Para muchos el entorno de Internet significa un mundo de posibilidades abiertas donde, con sólo apretar click en el mouse, están en potencial disposición en cualquier momento. Compras, suscripciones, información, imágenes, mails, todo un sin fin de opciones a las que permite acceder este maravilloso invento tecnológico. Pero aquí los que nos interesa es el modo en que las relaciones humanas se originan, mantienen y desarrollan en Internet, rompiendo con las típicas formas de antaño.
¿A quién no le sucedió la oportunidad de conocer gente por medio de la red? Si, claro, siempre va a existir gente reacia a la idea de conocer gente por esta vía de la nueva era. Algunos pensarán que es un canal demasiado abierto, lo cual se puede traducir en una falta de confidencialidad, trampas, estafas, etc. Otros, directamente la desecharán automáticamente como medio para realizar cualquier acción.
Diversos usos y necesidades cotidianas de las personas en sus diversos campos configuran la arquitectura de la red. Se consideran muy importantes los avances en redes totalmente transparentes y libres como lo es Linux. Pero yendo al grano, esta nueva posibilidad de establecer vínculos interpersonales en Internet se impuso en nuestra sociedad de tal manera que crece eufóricamente el número de usuarios y con ellos se instauran gran cantidad de relaciones amistosas, laborales o sentimentales. De allí que resuene constantemente la palabra “comunidad”.

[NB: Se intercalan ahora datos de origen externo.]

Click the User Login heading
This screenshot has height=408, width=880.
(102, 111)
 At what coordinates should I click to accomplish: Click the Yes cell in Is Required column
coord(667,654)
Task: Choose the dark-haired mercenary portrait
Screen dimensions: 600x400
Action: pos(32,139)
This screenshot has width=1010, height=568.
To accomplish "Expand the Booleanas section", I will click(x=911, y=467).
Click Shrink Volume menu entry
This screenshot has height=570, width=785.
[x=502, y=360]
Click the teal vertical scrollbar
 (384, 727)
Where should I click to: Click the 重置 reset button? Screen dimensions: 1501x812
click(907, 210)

Esta red toca de lleno la vida y los hábitos de la gente. Se puede decir que, prácticamente, desplazó a los métodos tradicionales de correspondencia, como lo es la carta. Ya resulta raro escribir correspondencia por el medio tradicional, esto es porque Internet se ha incorporado e interiorizado como medio práctico que facilita y hace más rápidas las comunicaciones. Esto puede traer muchas veces problemas, ya que la información que circula puede llegar a manos de gente que, con espíritu malicioso, intenta interferir para hacer alguna maniobra de mal gusto. Es interesante ver cómo crece el interés y el conocimiento de personas que por curiosidad o por medio de cursos de corta duración, se involucren en los sistemas operativos de los software para manipularlos a su antojo. Esto dista mucho de la actividad cooperativa de los hackers.

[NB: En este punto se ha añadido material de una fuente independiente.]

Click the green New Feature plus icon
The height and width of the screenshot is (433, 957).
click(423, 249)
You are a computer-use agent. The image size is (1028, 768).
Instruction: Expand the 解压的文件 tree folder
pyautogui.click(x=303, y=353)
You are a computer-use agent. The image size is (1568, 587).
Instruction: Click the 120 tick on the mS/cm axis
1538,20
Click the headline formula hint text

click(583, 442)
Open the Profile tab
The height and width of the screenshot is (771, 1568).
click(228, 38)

Esto también se debe en gran parte a que la operatoria, los menús, y demás disposiciones de Internet están en continuo desarrollo para que cada vez sea más fácil y sencillo el lenguaje para el acceso a esta nueva herramienta
Las relaciones tienen mayor impacto entre los más jóvenes, éstos son los más astutos y más asiduos conocedores de gente por medio del chat. Gracias a él grandes amistades y amores se han concretado, cosa que hasta hace unos años resultaba impensable. La barrera espacio-temporal ya no es un impedimento para los adeptos al chat. Argentinos que se han casado o puesto de novios con personas de otros países ¡qué locura! Pero bueno, hay que aceptar que Internet trasciende la vida de los hombres. Es un hecho cultural consumado que determina diferentes estilos de vida. Es abierto y no discrimina, cualquier interesado puede caer en sus “redes”.
Mucho se la ha criticado. Luchas legales se han generado entre corporaciones multinacionales para adquirir licencias o derechos por sobre la posesión de nuevas y mejores tecnologías. Criticada o alabada, Internet es un fenómeno, producto de la globalización de las comunicaciones y de la sociedad moderna tecnificada. Mal que pese, llegó y está aquí frente a mis ojos para quedarse.